Datant de 1983 et enfin publié en France à l’occasion de la sortie du film Le Garçon et le Héron, Le Voyage de Shuna nous rappelle combien Miyazaki était – aussi – un excellent auteur de BDs, au delà même du format manga.
En 1983, la co-fondation par Hayao Miyazaki du Studio Ghibli, qui lui permettra de s’établir définitivement comme un auteur majeur dans le domaine de l’animation, n’est pas encore bouclée. Miyazaki est très actif comme mangaka, et publie au Japon ce Voyage de Shuna, visuellement assez proche de Nausicaa. Techniquement, il ne s’agit pas à proprement parler d’un manga, mais de ce que les Japonais qualifient de « emonogatari », c’est-à-dire d’un « récit illustré » : pas de bulles, pas de récit « dynamique » de case en case, mais de très belles aquarelles, avec un texte rédigé en haut ou en bas de chacune des illustrations. Jamais traduit en français jusqu’à présent, le Voyage de Shuna était devenu une sorte de « fantasme » absolu des fans, qui devaient se contenter d’une édition pirate en version anglaise : sa publication dans une très belle édition, au format bien plus grand que le format traditionnel du manga, est donc un véritable événement !

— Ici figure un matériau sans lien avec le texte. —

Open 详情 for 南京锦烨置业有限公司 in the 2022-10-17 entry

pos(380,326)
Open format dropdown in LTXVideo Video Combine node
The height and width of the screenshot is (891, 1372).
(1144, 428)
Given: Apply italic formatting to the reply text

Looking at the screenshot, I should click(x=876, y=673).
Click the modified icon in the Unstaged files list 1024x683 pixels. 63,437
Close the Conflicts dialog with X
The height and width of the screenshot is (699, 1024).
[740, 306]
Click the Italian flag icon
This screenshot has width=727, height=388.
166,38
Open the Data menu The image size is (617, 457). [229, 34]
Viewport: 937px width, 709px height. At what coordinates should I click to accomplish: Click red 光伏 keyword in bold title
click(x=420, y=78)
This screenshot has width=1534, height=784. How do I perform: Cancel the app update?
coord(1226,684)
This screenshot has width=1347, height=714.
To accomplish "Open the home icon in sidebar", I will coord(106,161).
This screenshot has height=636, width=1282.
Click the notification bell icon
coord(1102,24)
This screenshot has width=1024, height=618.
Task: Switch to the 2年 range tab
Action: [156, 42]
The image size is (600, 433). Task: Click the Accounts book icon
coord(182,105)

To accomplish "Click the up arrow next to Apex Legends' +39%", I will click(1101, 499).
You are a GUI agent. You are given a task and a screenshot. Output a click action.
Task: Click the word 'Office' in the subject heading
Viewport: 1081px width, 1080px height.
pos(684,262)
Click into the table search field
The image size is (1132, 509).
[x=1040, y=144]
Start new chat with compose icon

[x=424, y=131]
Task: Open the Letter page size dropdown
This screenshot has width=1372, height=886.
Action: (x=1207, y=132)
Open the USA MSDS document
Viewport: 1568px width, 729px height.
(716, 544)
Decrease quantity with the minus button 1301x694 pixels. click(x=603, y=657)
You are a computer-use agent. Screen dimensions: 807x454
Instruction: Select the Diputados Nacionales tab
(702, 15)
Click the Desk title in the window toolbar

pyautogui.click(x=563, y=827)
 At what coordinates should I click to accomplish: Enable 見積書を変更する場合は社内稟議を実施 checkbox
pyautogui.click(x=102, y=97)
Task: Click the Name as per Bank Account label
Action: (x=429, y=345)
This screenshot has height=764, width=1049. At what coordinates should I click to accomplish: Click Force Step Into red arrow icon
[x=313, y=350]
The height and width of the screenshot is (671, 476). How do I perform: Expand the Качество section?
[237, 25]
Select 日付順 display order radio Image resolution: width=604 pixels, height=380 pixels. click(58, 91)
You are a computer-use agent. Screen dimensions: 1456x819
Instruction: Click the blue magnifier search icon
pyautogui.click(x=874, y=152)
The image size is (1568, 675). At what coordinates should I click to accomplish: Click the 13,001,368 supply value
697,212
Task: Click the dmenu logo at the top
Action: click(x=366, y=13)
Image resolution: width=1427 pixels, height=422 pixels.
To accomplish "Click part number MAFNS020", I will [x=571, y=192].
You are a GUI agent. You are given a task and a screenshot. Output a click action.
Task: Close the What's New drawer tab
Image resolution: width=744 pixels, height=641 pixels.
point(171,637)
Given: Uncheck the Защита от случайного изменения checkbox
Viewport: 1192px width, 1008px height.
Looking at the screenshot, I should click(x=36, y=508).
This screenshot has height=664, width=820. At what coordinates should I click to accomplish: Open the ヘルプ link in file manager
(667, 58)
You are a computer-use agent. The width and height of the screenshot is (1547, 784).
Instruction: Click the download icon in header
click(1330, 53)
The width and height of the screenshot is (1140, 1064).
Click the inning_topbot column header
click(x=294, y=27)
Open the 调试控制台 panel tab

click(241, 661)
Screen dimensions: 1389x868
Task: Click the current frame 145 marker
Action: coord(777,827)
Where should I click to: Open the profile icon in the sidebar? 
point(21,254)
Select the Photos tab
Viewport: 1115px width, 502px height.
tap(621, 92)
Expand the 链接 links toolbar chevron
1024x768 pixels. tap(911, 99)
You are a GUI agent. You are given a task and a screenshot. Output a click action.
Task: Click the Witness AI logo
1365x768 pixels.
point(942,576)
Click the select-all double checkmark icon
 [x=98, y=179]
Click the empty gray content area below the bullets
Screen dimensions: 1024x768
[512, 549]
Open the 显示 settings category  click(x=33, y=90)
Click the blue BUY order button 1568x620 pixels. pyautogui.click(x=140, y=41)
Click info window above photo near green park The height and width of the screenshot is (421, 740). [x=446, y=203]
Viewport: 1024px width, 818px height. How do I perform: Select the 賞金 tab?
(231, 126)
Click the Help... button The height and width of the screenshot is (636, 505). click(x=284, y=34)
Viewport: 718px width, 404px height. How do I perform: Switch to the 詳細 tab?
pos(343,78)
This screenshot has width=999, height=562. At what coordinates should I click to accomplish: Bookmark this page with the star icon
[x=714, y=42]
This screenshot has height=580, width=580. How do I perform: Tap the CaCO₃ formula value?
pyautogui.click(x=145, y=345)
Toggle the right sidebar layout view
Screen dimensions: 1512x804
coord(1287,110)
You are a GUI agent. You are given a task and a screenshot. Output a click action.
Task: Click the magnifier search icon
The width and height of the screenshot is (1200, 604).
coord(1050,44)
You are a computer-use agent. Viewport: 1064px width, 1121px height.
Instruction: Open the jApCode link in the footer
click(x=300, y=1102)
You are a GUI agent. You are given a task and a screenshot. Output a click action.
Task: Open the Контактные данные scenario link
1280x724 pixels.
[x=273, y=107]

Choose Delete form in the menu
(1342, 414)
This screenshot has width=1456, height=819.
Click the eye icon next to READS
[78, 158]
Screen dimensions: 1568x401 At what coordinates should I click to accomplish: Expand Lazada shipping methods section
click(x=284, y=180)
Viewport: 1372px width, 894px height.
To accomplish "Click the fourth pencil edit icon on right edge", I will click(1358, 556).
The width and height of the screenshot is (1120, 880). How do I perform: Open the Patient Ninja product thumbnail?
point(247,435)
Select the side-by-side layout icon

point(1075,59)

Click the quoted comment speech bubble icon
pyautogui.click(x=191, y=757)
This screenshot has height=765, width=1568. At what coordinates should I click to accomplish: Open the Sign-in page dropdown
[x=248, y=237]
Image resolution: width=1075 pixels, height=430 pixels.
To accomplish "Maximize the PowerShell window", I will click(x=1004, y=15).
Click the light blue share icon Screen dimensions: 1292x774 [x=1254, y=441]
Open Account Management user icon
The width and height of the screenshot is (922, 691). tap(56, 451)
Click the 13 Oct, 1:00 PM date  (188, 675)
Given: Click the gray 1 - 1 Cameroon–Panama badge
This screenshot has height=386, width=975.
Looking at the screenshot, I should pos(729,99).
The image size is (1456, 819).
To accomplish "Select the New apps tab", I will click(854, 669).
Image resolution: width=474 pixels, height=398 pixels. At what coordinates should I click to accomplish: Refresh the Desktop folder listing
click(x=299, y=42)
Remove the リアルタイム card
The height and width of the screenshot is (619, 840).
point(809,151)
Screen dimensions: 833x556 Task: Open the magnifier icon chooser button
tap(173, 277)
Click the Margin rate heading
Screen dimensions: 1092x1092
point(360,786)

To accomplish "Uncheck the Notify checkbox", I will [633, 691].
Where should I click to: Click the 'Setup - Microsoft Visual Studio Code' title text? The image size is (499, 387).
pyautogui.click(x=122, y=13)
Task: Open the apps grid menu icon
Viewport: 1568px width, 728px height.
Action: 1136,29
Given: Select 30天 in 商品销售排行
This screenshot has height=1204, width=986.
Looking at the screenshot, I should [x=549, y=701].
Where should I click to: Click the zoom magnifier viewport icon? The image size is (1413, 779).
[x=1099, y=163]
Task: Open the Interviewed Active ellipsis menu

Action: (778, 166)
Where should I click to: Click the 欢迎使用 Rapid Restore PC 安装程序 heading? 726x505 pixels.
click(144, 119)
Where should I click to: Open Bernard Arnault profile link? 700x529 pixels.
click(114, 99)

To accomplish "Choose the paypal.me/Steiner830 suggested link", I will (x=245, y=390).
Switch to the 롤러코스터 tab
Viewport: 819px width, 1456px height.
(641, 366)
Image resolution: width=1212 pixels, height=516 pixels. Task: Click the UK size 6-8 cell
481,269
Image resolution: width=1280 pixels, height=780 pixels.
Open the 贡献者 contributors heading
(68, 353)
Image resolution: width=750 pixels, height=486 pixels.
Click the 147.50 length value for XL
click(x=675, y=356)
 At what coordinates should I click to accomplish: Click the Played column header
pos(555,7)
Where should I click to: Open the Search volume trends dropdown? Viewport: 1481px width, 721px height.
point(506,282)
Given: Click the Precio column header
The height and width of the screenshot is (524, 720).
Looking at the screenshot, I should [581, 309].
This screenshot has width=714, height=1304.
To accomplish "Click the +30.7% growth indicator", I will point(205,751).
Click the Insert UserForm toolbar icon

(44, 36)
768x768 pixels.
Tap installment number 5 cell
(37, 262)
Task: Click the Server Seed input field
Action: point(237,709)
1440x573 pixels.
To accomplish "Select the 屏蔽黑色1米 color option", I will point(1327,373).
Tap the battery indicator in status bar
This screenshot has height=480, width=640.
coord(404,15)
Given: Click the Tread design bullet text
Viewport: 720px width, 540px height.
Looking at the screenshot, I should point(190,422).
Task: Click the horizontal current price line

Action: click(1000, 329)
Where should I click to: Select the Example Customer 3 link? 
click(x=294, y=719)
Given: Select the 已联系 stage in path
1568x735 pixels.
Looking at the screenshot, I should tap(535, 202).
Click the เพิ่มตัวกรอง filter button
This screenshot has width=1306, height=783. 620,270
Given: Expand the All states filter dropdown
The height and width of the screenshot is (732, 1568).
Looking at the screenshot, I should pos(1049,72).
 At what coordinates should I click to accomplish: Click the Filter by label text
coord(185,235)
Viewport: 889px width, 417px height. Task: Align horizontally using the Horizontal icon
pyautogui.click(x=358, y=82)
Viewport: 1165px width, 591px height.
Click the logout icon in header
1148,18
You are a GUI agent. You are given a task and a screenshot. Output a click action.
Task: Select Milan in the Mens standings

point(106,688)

Le Voyage de Shuna raconte l’expédition du jeune prince d’un royaume misérable, dans un monde qui pourrait être celui de notre future, avec un appauvrissement « écologique » et une fragmentation de la civilisation, revenue à une structure féodale : Shuna part à la recherche de « semences dorées », soi-disant détenues par des créatures mythiques, et qui permettraient de relancer l’agriculture et donc nourrir son peuple.
Le récit est assez court, s’interrompant d’ailleurs « avant la fin » – le texte indiquant que la suite sera contée plus tard, ce qui, à notre connaissance, n’adviendra pas -, mais permet de parcourir tout une palette de sujets, voire d’obsessions de Miyazaki avec lesquelles les admirateurs des films du maître sont désormais familiers. Il faut remarquer des ruptures de ton assez inhabituelles, l’histoire débutant de manière assez proche de celle de Nausicaa, et plongeant d’un coup dans un monde onirique quasiment déroutant, démontrant une fois encore la puissance de l’imagination de Miyazaki. La dernière partie, récit du retour à lui d’un Shuna ayant à peine survécu à sa rencontre avec les divinités détentrice des graines, est également assez étonnant, montrant comment l’amour d’une jeune fille et sa patience peuvent triompher d’un traumatisme profond.
Il faut noter que Le Voyage de Shuna a été à un moment un projet de film, qui fut abandonné, mais de nombreux éléments en ont été repris par Goro, le fils de Miyazaki, pour son film Les Contes de Terremer. Sans parler du fait que Miyazaki lui-même a poursuivi dans une veine assez proche avec son extraordinaire Princesse Mononoké.
En tout cas, en l’état, Le Voyage de Shuna, sans être tout à fait une œuvre majeure, est un élément indispensable à la compréhension complète de la trajectoire de Miyazaki. La beauté de ses aquarelles, conjuguée au dynamisme de son imaginaire, devrait ravir tous ses lecteurs.